→ Texto de la página:
También hay ganadores de cada carrera; hay gente que triunfa cumpliendo sus sueños, después de luchar por ellos. Hay personas que, después de perderlo casi todo, o de sufrir un golpe del destino tan duro que, a cualquiera de nosotros, le parecería imposible que volvieran a levantarse, se recuperan silenciosamente y vuelven a avanzar. Hay metas, ayudas y milagros. ¿Por qué se acalla al triunfador, después de haber triunfado? ¿Por qué parece que, todos los que disfrutan del éxito, siempre han estado ahí? ¿Por qué no se potencia que expliquen su paso a paso, cómo lo hicieron, qué pensaban, su ánimo y desánimo, para que otros que vienen detrás vean y crean en una carrera similar hacia sus propias metas? Quizás sea porque les han dicho que solo interesa al gran público el momento de su triunfo, porque está considerado, socialmente, que es de mal gusto contar sin pudor lo mucho que se dudó, que se sufrió o que se superó, mientras se trabajaba por ese éxito. El nuevo ídolo no puede “descender” al rango humano, y decir a todos que también pensó en no conseguirlo, pero que ahí está.

Decir: “yo puedo lograrlo, porque Fulano y Zutano lo consiguieron, en mis circunstancias”, es muy importante. Más que pensar: “no lo conseguiré, porque veo de lejos los poquitos que lo consiguen, y no sé cómo lo hicieron”, y sin embargo esto es lo habitual, ante los grandes retos cotidianos, por falta de referentes que seguir.

Utilizar los medios de información para mostrar que, en cualquier campo o aspecto de la vida, hay personas vitales que están luchando de este o aquél modo, o que los recientes triunfadores probaron ésta o aquella táctica y que piensan que esto o aquello les hizo llegar, animaría a los propios protagonistas a sentirse valorados y, a quienes les descubrieran, a seguir en la brecha. Pero, quizás ese sea el quid de la cuestión: algo social, algo establecido, nos frena a dar ejemplo o pedir ayuda. Un tabú tácito e inexplicable que nos invade colectivamente, como si una ley universal y no escrita nos enseñara, nos ordenara, subir y callar- si podemos subir- para que no se anime el que viene detrás. Y, claro, la ascensión en solitario es más dura.

Imaginemos que cada uno de nosotros tiene un sueño; imaginemos que celebramos con los demás nuestros avances, en lugar de tan solo quejarnos al viento cuando algo va mal. Imaginemos que, mientras la vivimos, vamos compartiendo y relatando esa carrera de nuestra vida que puede llevarnos a nuestra meta, por sencilla que sea, por tropiezos que tenga, y dejar pistas para los demás, a la vez que nos nutrimos de sus ánimos y apoyo. Seríamos ganadores doblemente: por nuestro esfuerzo y por haber ayudado a otros.

→ Tareas y ejercicios:
1. Copia del texto de la página el fragmento que empieza en las palabras "Utilizar los medios" y termina después de "es más dura.", sustituyendo "triunfadores" por "vencedores".
2. Responde, por favor, estas preguntas sobre el texto de la página:
(a) ¿Qué tres cosas dice que hay, junto a los ganadores de cada carrera?
(b) ¿Cómo es la ascensión en solitario?
(c) ¿Por qué dos motivos seríamos ganadores doblemente?
Las líneas que vienen a continuación son un material independiente del texto de la página.

→ Fragmentos de datos:
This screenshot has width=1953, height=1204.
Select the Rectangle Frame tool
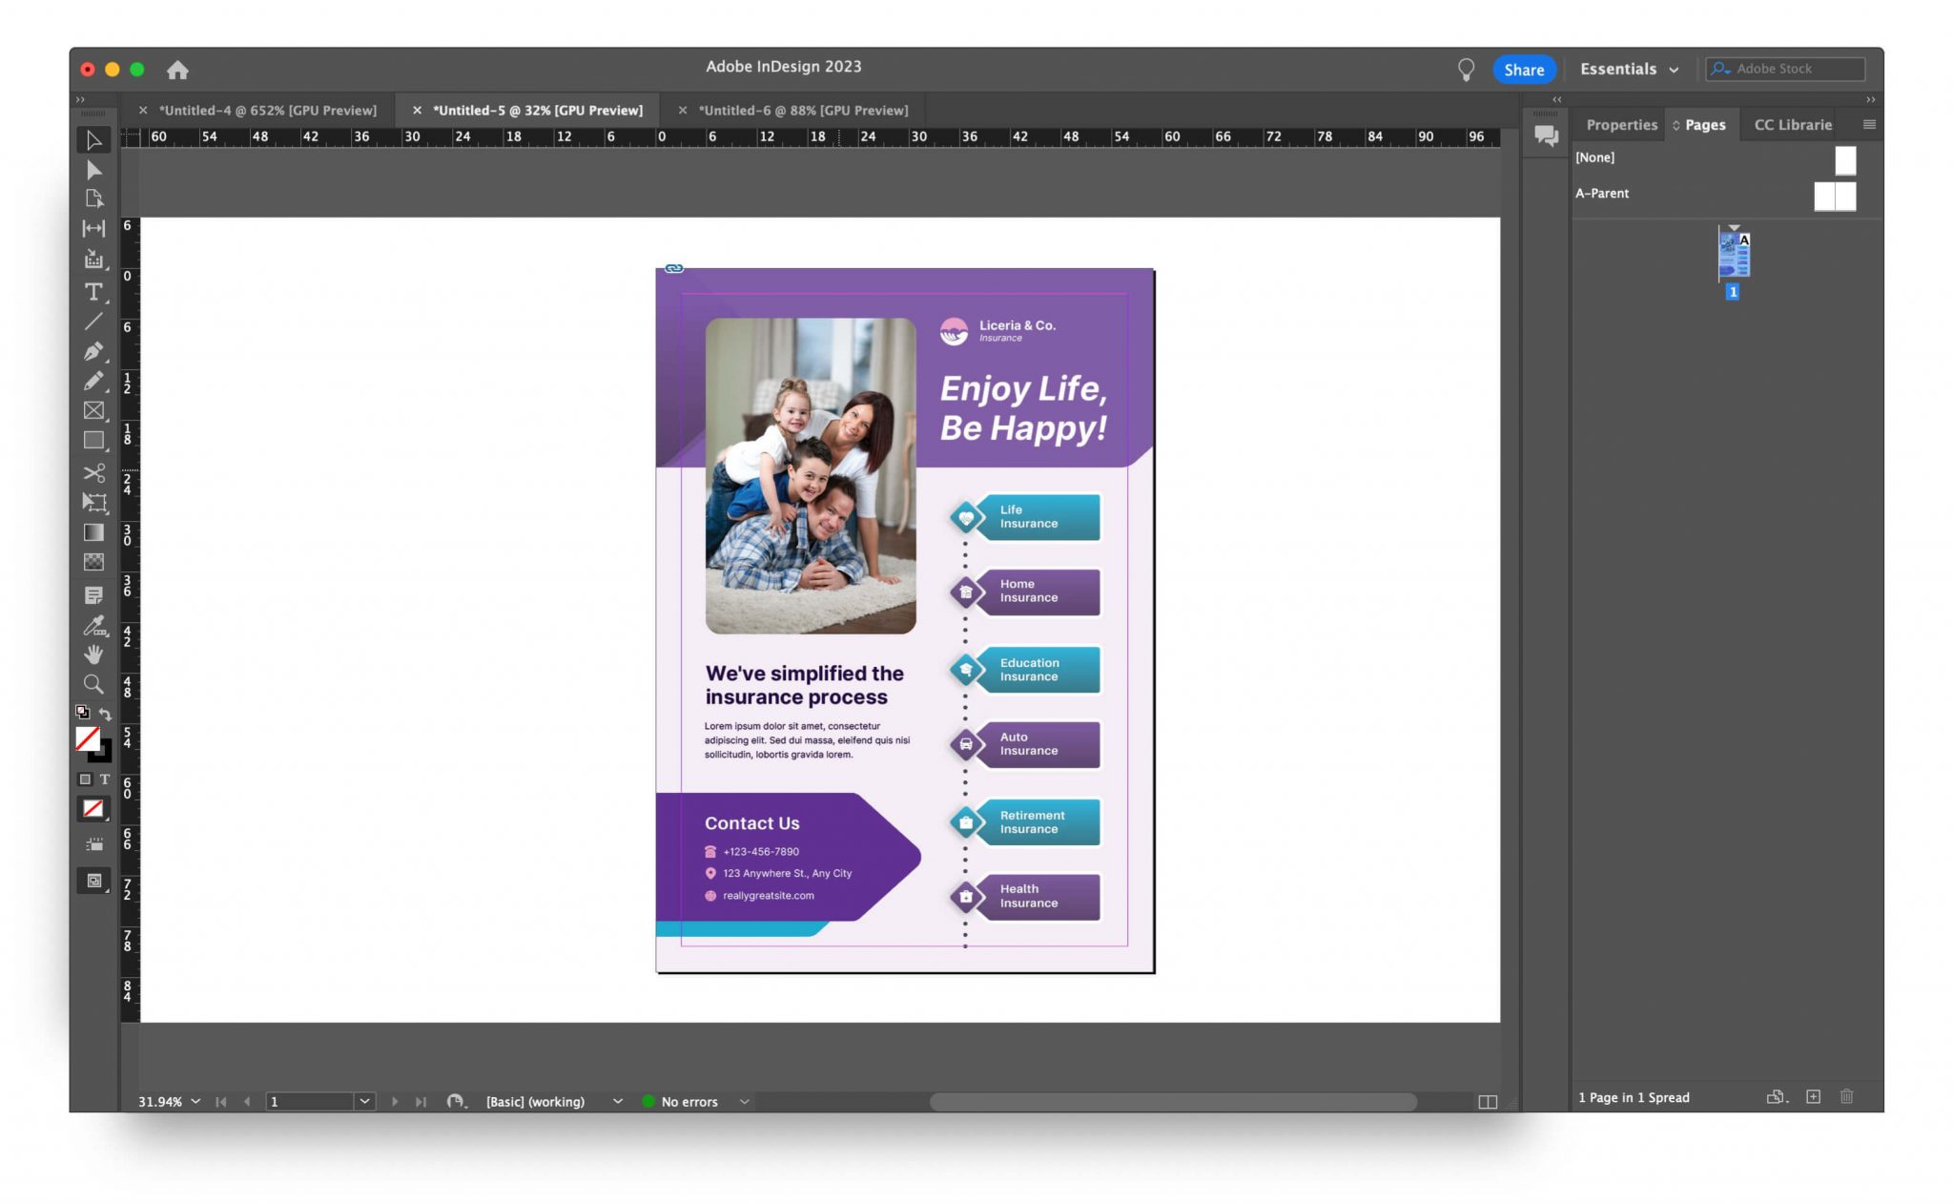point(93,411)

--

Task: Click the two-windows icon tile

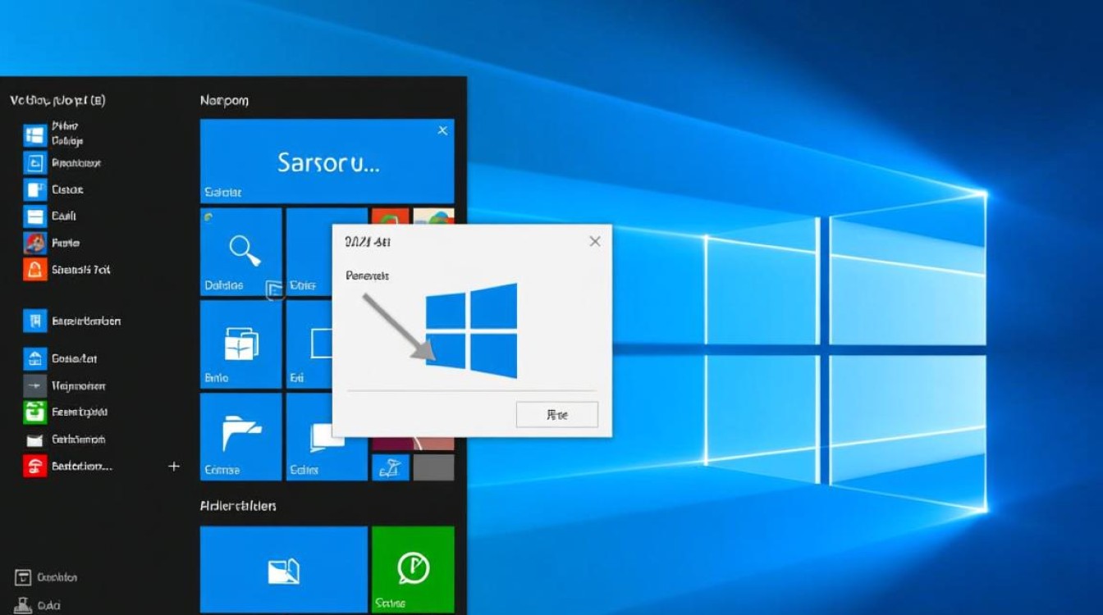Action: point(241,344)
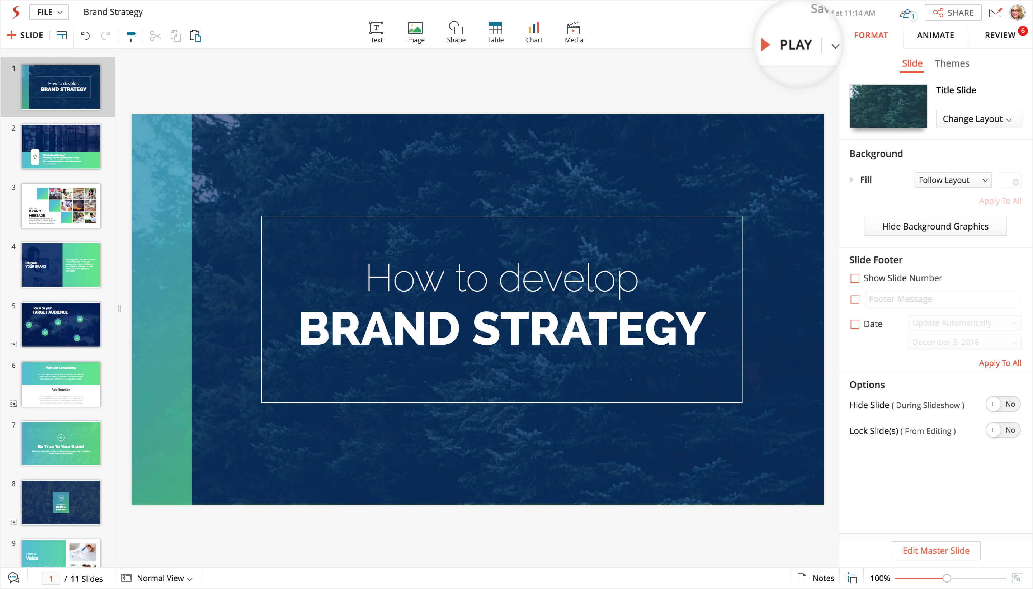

==

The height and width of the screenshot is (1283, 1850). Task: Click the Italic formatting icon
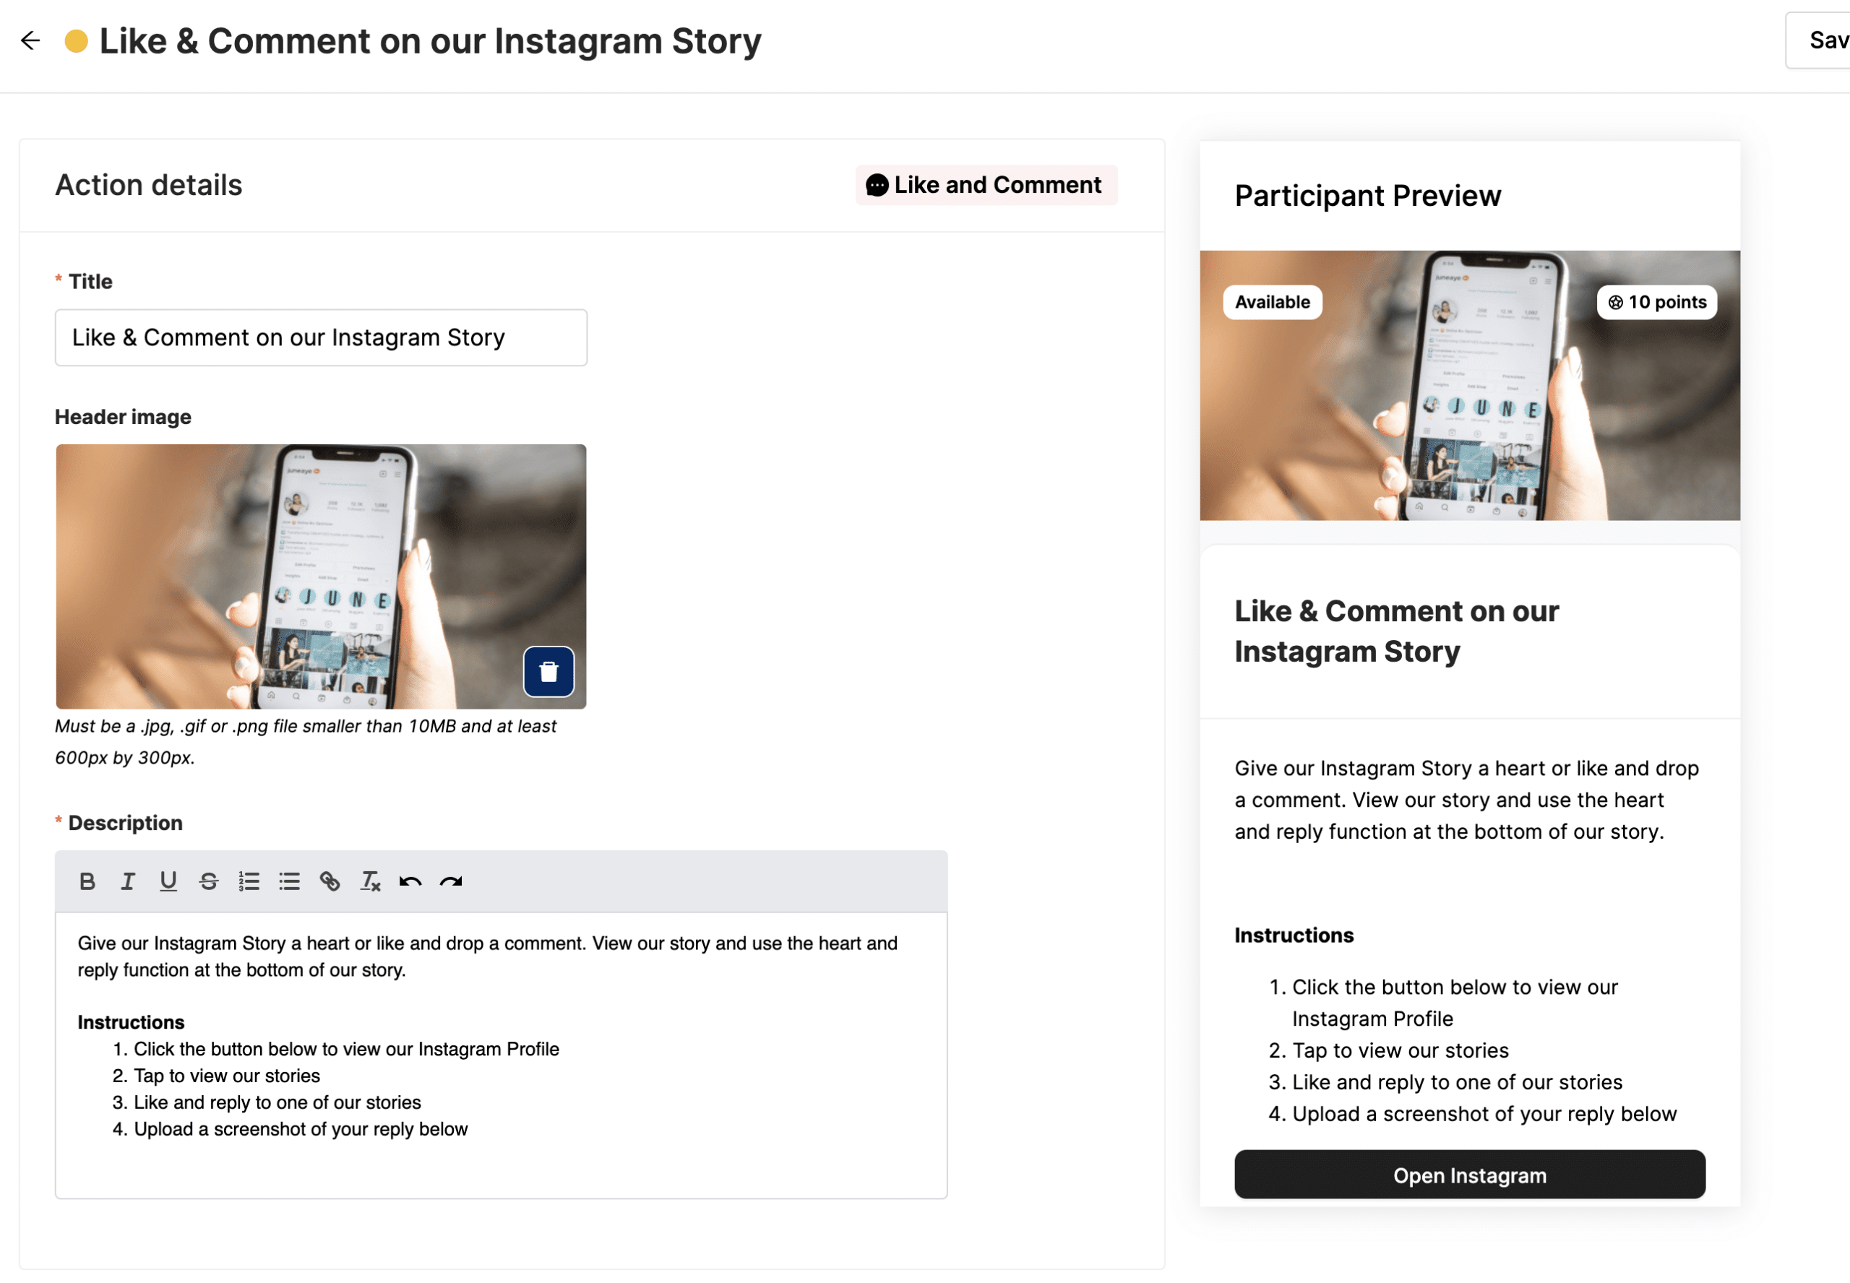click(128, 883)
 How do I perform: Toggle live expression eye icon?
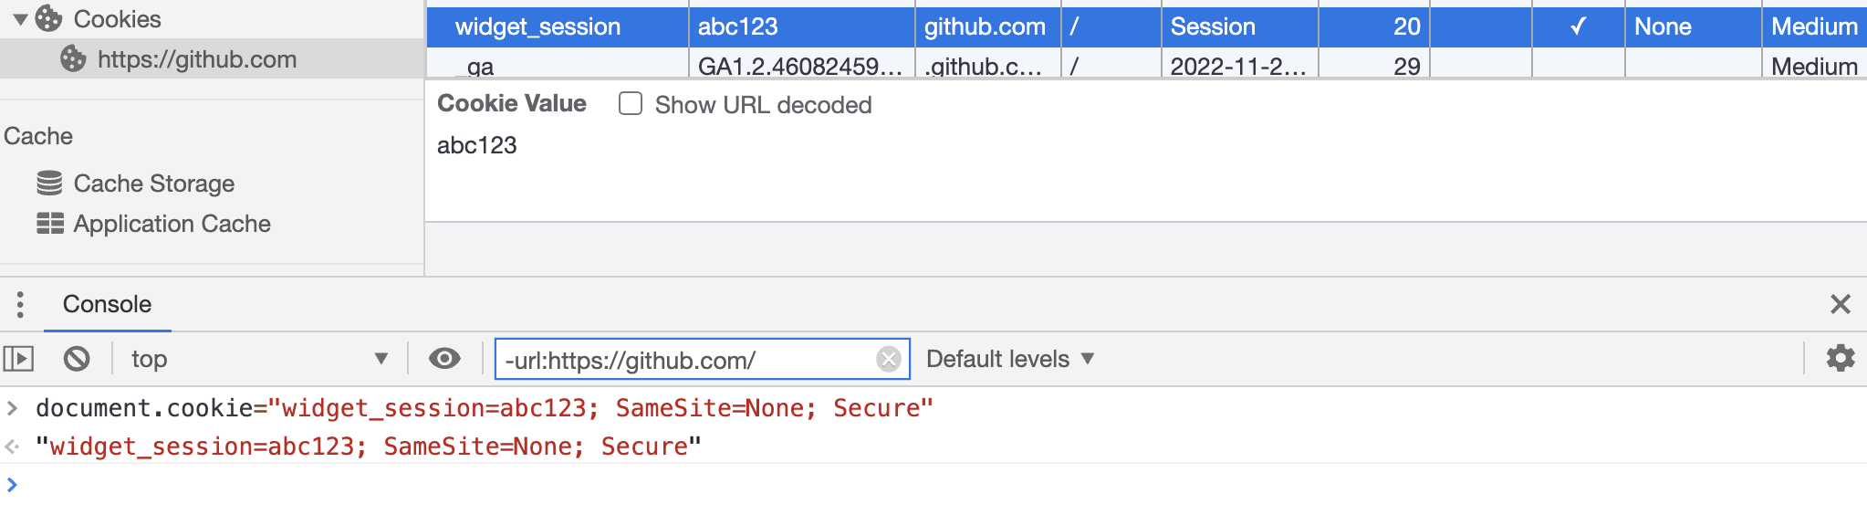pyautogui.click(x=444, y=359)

→ Soluciones:
1.
Utilizar los medios de información para mostrar que, en cualquier campo o aspecto de la vida, hay personas vitales que están luchando de este o aquél modo, o que los recientes vencedores probaron ésta o aquella táctica y que piensan que esto o aquello les hizo llegar, animaría a los propios protagonistas a sentirse valorados y, a quienes les descubrieran, a seguir en la brecha. Pero, quizás ese sea el quid de la cuestión: algo social, algo establecido, nos frena a dar ejemplo o pedir ayuda. Un tabú tácito e inexplicable que nos invade colectivamente, como si una ley universal y no escrita nos enseñara, nos ordenara, subir y callar- si podemos subir- para que no se anime el que viene detrás. Y, claro, la ascensión en solitario es más dura.

2.
(a) Metas, ayudas y milagros.
(b) Más dura.
(c) Por nuestro esfuerzo y por haber ayudado a otros.